__Passage provided__.
Social resources may provide a potential area of intervention for supporting cognitive health in mid- to late-life; however, little is understood about the processes through which social support influences cognition. Receiving emotional social support from others may reduce physiological arousal during periods of stress and thus prevent its downstream effects on the brain, a theory known as the stress-buffering hypothesis (Eisele et al., 2012; Sims et al., 2011). The act of developing and maintaining social relationships also uses various cognitive processes, encouraging their maintenance (Ellwardt et al., 2013), similar to what is observed in cognitive reserve (Eisele et al., 2012; Stern, 2002). In contrast to the stress-buffering hypothesis, a putative cognitive reserve mechanism would help to explain seemingly contradictory findings that positive social experiences as well as more negative social interactions (Hughes et al., 2008) and greater social strain in relationships (Ge et al., 2017) are all associated with higher global cognitive function.
Most research investigating the association between social support and cognitive function has focused on objective (structural) measures of support (e.g., marital status and size of social network) because this information is readily available in larger studies. However, considering only the objective quantity of support may not accurately reflect the actual levels of received or perceived social support or the potential benefit of social support interventions. Older adults often experience a trimming of their social networks over time as they focus on their most beneficial relationships and network members are lost; however, this reduction does not necessarily decrease the level of perceived social support they receive (Gurung et al., 2003).

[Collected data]

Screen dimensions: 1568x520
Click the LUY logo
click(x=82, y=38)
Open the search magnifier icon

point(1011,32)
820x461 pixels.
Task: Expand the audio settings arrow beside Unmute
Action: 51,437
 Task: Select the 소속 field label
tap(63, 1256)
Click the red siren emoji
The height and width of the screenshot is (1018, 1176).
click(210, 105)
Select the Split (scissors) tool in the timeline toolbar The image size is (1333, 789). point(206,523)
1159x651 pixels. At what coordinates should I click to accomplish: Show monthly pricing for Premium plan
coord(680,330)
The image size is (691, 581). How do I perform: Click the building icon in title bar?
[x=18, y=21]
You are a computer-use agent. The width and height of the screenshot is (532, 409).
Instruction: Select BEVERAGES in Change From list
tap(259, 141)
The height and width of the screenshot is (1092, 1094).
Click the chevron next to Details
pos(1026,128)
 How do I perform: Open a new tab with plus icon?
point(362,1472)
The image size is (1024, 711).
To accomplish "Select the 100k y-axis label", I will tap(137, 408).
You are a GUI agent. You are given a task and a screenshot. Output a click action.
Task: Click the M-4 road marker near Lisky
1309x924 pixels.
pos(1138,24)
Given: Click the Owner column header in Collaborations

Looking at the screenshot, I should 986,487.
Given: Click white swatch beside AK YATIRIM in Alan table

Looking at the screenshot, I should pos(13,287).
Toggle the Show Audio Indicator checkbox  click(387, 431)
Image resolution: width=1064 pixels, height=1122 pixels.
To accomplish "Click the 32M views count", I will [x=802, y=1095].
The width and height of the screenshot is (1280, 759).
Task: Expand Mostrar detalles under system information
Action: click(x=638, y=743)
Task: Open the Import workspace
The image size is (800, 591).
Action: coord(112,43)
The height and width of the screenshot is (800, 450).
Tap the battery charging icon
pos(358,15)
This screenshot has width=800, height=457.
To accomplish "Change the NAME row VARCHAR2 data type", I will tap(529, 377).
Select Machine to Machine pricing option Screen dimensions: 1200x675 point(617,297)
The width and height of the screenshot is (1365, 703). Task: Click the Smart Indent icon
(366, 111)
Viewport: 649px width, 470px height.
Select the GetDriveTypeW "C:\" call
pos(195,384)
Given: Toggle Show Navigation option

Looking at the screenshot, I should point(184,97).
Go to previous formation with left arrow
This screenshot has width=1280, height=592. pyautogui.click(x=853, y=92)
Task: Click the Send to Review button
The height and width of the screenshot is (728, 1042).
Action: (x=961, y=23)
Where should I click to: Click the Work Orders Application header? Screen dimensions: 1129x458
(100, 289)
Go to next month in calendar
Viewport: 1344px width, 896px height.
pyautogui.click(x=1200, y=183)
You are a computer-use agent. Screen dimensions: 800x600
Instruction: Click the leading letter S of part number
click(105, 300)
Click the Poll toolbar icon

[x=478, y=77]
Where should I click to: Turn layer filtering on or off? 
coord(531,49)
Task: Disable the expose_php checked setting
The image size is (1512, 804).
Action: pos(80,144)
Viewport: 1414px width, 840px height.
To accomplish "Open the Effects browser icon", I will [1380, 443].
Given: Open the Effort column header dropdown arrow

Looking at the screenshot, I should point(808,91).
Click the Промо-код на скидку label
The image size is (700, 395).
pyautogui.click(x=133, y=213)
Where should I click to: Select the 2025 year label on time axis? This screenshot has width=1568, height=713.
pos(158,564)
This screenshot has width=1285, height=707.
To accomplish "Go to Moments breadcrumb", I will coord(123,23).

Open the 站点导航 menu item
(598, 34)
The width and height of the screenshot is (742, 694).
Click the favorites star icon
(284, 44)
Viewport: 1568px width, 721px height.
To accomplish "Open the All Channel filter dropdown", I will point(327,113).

__What is being asked__.
Using the passage on social support and cognitive health, answer yes or no to each statement and quote the words that decide it: (a) Most research on social support and cognitive function has used objective measures such as marital status and social network size. (b) When older adults' social networks shrink, their perceived social support necessarily drops. (c) The stress-buffering hypothesis holds that emotional support from others may lower physiological arousal during stress.

__Answer to the problem__.
(a) Yes: "Most research investigating the association between social support and cognitive function has focused on objective (structural) measures of support (e.g., marital status and size of social network)"
(b) No: "this reduction does not necessarily decrease the level of perceived social support they receive"
(c) Yes: "Receiving emotional social support from others may reduce physiological arousal during periods of stress and thus prevent its downstream effects on the brain, a theory known as the stress-buffering hypothesis"